The IOM report said there is no medical future in smoked marijuana . It advocating smoking it in limited cases until an alternative is developed. Abuse of prescription medicine is surely a problem, but medical marijuana abuse is a problem as well. In California a large % of medical marijuana "patients" are young healthy people, not very sick people. Tashkin also says that smoked marijuana causes lung damage, and it has been linked to cancers in some studies. Smoked marijuana contains more tars and carcinogens than cigarettes , and a recent Canadiana study determined that it caused damage to DNA. Smoking is not good for the health , and if you are going to claim that it is, you will not be seen as credible.

Clay's picture

Tashkin said there was no direct link from smoking marijuana and
cancer and that smoking marijuana alone increased lung function.
He also said that statistics showed that marijuana might have cancer blocking agents,but that further testing was needed.
Unfortunately,the DEA won't allow that to happen.

DrugWarRant's picture

What does that mean? Jogging isn't good for your health . Eating eggs isn't good for your health. Most of the prescription drugs everyone takes aren't good for your health. In some places, breathing the air isn't good for your health. Everything we do is a matter of risk management. I've read 30 conflicting studies throughout my life as to whether coffee is bad for me (and how bad). There's no such thing as a life limited to "harmless" (and thank God for that!)

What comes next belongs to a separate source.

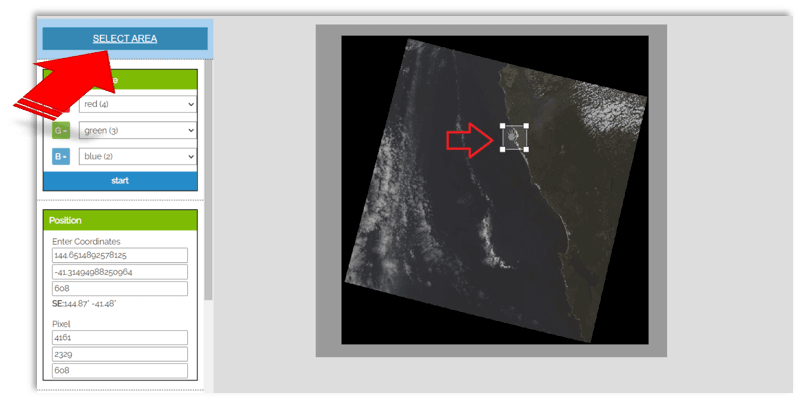Screen dimensions: 801x402
Task: Click the SELECT AREA button
Action: coord(125,39)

Marijuana could be the most dangerous drug in the world (it isn't), and it still wouldn't excuse the behavior of a bureaucrat deciding whether a doctor should prescribe it for their patient.

Lynn9's picture

Yes, a few doctors recommend smoking marijuana --but this is a controversial practice as most doctors and the medical establishment agree that smoking is detrimental to the lungs, a vital organ. To compare smoking marijuana to jogging or eating an egg or drinking a cup of coffee is to suggest that marijuana is as harmless or even beneficial as these, which is evidently not the case. Even supposing marijuana has medical benefits, those would be for people who had a serious medical problem, not a healthy person. Tashkin recently stated that he does not believe that smoked marijuana will ever be approved as medicine by the FDA because it contains carcinogens. The FDA/government does decide what doctors can legally prescribe their patients through scientific process and smoked marijuana is not on that list, so I see nothing exceptional about the
bureaucrat's statement. It would have been highly irresponsible for him to endorse marijuana or its legalization.

DrugWarRant's picture

I've known quite a few people who died from jogging. None who died from marijuana . Marijuana has lots of benefits -- some of which are even greater than some of the benefits from jogging. Nothing is harmless, and to say we should outlaw something because it isn't harmless is ridiculous.

Lynn9's picture

Does your last sentence mean that you agree marijuana is harmful? I haven't known anyone who has died from jogging, but I've had three close family members who have become addicted to marijuana, one whose life was pretty much ruined and another who may be headed down that path. The other is functioning but chemically dependent; he needs marijuana daily as life is so stressful. Why does a person with no financial worries, an intact family and an easy, secure job feel so much stress? People don't have to die from marijuana for it to be harmful (and I do believe from my research that is has been contributory to many deaths ). So let's just make everything legal -- cocaine , heroin, and give out prescription drugs on demand if harm is not a determinant of legality. The reason marijuana is currently illegal is that it is felt that the harm outweighs any benefits (which are?). (Please don't cite any conspiracy theories).